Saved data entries
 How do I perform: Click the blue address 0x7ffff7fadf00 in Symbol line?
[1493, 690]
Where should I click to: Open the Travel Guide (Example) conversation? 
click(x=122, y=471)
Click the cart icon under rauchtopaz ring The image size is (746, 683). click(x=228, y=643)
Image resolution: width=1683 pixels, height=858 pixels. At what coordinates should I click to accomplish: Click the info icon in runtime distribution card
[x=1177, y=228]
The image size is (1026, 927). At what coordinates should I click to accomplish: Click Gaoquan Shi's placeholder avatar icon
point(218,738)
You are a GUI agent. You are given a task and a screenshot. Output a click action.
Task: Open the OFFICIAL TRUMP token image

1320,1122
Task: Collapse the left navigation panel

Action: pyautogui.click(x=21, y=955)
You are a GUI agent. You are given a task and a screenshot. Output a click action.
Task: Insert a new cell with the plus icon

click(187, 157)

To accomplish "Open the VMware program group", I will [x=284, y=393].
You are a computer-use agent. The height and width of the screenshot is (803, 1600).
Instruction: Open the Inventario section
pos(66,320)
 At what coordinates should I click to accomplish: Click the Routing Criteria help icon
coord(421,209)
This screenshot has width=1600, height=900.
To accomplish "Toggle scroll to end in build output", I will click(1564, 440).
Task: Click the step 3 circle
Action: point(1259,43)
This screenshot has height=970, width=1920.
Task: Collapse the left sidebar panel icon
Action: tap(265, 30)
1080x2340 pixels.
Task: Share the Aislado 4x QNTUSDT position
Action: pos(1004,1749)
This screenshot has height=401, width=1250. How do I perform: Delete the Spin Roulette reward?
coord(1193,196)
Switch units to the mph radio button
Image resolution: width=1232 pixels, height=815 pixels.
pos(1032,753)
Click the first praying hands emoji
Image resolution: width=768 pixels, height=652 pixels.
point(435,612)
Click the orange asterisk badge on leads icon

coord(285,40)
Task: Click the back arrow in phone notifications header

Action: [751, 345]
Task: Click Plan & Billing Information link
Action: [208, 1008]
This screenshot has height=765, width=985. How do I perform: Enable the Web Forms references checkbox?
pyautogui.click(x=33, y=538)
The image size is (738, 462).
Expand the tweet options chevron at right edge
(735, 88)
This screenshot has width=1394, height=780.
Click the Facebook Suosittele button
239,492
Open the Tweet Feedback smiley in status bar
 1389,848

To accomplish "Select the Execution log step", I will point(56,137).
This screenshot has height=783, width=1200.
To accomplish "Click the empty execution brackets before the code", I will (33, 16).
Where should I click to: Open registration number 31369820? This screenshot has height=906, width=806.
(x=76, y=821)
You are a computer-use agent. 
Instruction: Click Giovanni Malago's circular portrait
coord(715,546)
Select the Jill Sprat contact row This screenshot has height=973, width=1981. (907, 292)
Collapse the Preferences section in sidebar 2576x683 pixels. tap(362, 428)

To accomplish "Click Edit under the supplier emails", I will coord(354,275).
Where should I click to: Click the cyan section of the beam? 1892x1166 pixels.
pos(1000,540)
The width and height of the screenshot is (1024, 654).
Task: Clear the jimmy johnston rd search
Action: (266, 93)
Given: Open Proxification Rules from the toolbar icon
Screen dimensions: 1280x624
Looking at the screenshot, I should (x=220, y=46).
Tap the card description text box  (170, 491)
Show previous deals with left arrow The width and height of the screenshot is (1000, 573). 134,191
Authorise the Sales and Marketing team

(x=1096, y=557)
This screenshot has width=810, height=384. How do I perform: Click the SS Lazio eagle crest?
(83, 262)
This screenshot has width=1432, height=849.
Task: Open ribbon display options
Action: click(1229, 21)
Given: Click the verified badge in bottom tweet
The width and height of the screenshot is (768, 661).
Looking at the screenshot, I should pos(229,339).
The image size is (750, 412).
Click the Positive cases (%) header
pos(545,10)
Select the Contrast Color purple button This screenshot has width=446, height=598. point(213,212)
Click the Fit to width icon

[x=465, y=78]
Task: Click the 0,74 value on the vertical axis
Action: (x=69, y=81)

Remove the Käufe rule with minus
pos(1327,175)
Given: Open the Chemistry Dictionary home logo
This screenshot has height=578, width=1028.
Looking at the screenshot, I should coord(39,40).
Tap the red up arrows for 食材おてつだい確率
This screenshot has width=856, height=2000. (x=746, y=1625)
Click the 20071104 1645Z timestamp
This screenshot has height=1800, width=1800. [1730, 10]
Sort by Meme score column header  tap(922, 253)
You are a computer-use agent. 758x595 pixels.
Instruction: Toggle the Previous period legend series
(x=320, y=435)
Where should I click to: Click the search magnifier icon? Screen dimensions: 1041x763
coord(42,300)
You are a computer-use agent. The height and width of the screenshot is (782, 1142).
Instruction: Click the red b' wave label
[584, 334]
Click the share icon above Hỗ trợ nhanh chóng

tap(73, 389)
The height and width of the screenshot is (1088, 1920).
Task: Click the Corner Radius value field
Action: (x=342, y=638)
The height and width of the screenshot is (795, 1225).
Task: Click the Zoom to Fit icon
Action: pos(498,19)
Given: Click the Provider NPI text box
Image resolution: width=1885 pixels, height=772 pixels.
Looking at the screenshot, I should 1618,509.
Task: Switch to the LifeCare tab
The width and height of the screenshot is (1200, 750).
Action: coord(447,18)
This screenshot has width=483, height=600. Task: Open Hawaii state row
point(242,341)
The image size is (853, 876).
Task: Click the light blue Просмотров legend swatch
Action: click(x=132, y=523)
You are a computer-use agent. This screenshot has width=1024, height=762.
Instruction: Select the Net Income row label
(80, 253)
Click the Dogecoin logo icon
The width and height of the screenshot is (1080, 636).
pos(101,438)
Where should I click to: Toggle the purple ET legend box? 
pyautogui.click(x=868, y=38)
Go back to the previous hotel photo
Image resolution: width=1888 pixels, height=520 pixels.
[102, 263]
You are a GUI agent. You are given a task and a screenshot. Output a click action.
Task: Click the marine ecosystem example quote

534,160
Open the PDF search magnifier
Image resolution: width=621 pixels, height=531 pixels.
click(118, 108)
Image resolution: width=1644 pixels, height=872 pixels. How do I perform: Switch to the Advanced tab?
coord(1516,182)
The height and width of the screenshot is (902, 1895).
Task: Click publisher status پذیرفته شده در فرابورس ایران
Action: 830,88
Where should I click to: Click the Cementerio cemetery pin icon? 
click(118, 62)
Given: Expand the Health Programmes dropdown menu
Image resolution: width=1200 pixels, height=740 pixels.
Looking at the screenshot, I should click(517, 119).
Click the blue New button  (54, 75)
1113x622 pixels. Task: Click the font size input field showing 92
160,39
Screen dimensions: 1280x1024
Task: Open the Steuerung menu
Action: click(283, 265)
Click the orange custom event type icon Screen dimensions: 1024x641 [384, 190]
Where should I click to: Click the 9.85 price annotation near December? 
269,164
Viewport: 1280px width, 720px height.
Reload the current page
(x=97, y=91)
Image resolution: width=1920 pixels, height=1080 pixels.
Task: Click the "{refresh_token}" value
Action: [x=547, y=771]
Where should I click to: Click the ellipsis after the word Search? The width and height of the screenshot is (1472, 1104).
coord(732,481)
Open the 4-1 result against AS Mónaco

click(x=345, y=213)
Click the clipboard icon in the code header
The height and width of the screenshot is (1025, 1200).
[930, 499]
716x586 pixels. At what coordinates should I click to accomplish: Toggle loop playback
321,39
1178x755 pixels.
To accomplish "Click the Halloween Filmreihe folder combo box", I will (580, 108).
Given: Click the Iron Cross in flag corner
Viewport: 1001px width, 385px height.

#### Exercise brief:
Look through the data above. Find each line with the string "under" and copy it.

#### Written reply:
Click the cart icon under rauchtopaz ring The image size is (746, 683). click(x=228, y=643)
To accomplish "Click Edit under the supplier emails", I will coord(354,275).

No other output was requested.